7.8 Predefined protocol deviations
• Failure to administer CPAP to patients in the intervention group. This includes patients that unexpectedly remain intubated after surgery
• Starting CPAP at a dose other than 5cmH2O
• Administration of CPAP to a patient in usual care group.
• Administration of CPAP for less than 4 hours or with significant interruption for a patient in the intervention group. Brief interruptions to CPAP to adjust mask, for oral care or routine nursing care are considered part of the intervention. However, if the interruption is prolonged this should be consider a protocol deviation.
7.9 Follow-up procedures
To minimise bias, follow-up data will be collected by an investigator who is unaware of the study group allocation. Investigators will review a participant’s medical record (paper or electronic) and contact participants on the telephone to conduct brief interviews at 30 days and 180 days after surgery.
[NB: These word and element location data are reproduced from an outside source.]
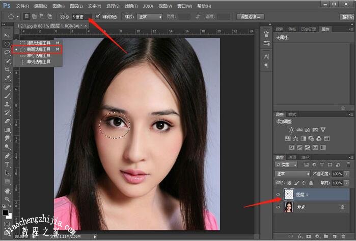
Task: Select the Zoom magnifier tool
Action: [x=7, y=199]
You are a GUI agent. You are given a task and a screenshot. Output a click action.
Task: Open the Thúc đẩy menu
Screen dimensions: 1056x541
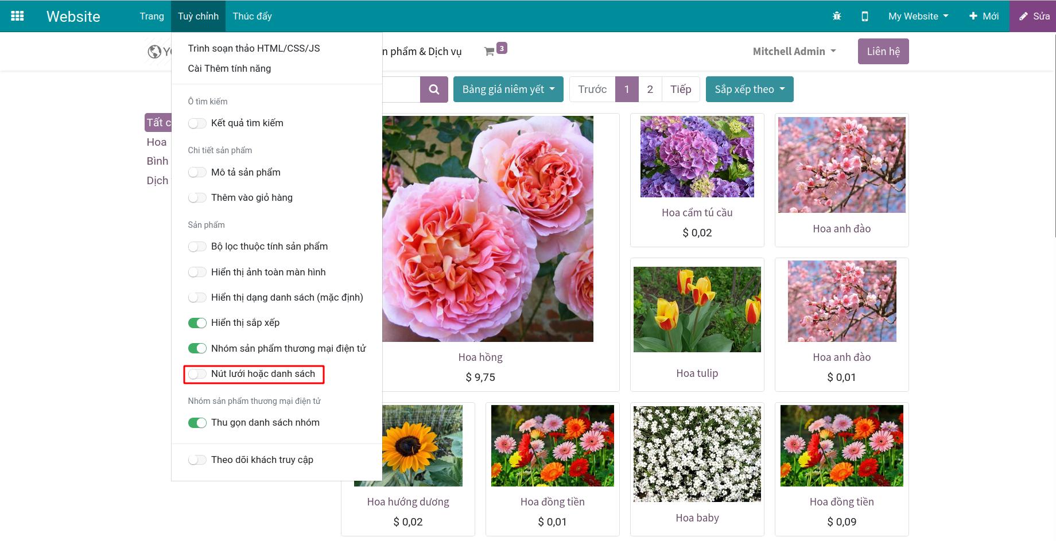[252, 16]
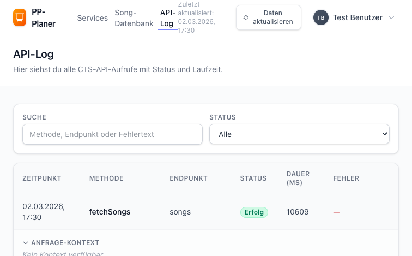Click the fetchSongs method entry
The height and width of the screenshot is (256, 412).
[110, 212]
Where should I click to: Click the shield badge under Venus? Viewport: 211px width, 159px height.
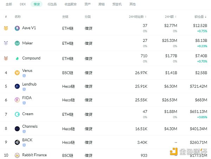[x=24, y=76]
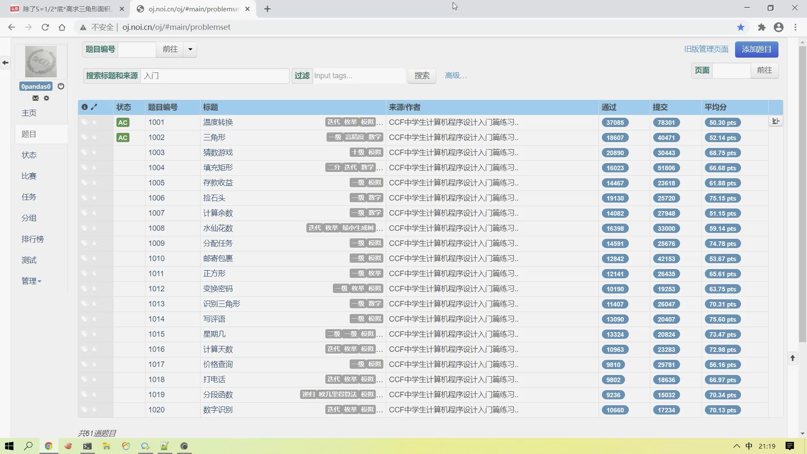Open the settings gear icon in the sidebar
Image resolution: width=807 pixels, height=454 pixels.
coord(47,98)
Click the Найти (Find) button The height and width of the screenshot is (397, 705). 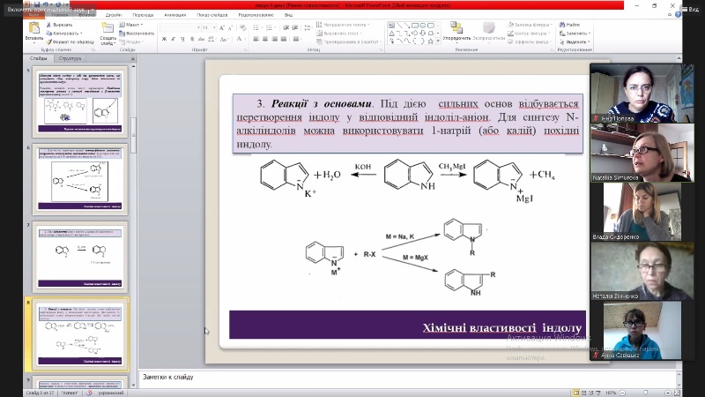[573, 25]
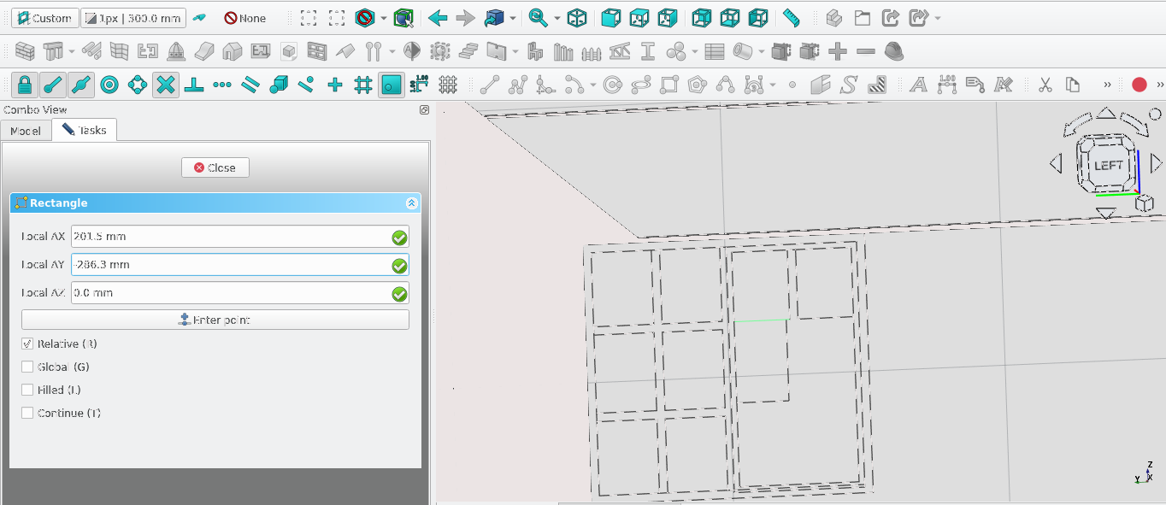The width and height of the screenshot is (1166, 505).
Task: Click the red macro record button
Action: point(1139,85)
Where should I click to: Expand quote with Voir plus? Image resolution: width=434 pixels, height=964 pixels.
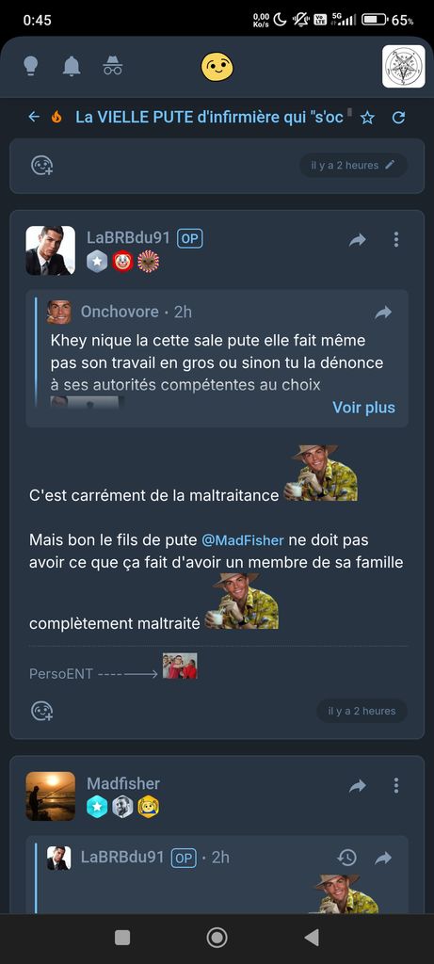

7.10 Withdrawal of participants
All study participants are free to withdraw from the study at any time. All randomised patients will be included in the final analysis on an intention to treat basis, unless a participant specifically asks for their data not to be included.

7.11 Self-assessment of blinding by research staff
Research staff will complete a self-assessment to allow us to report the effectiveness of blinding procedures during the trial. They will grade themselves as one of the following options:
• Suitably blinded
• May have known study group allocation
• Definitely knew study group allocation

7.12 End of study definition
The end of the study is defined as the point when the last patient has completed 180-day telephone follow-up. An interim analysis will be performed at a pre-defined point by the data monitoring and ethics committee (DMEC). Early termination of the study on safety grounds will be addressed via the DMEC. They will report any concerns to the Chief Investigator, who will inform the Sponsor and take appropriate action, which may include stopping the trial, to address concerns about participant safety. The Research Ethics Committee will be informed in writing if the trial is suspended or terminated early.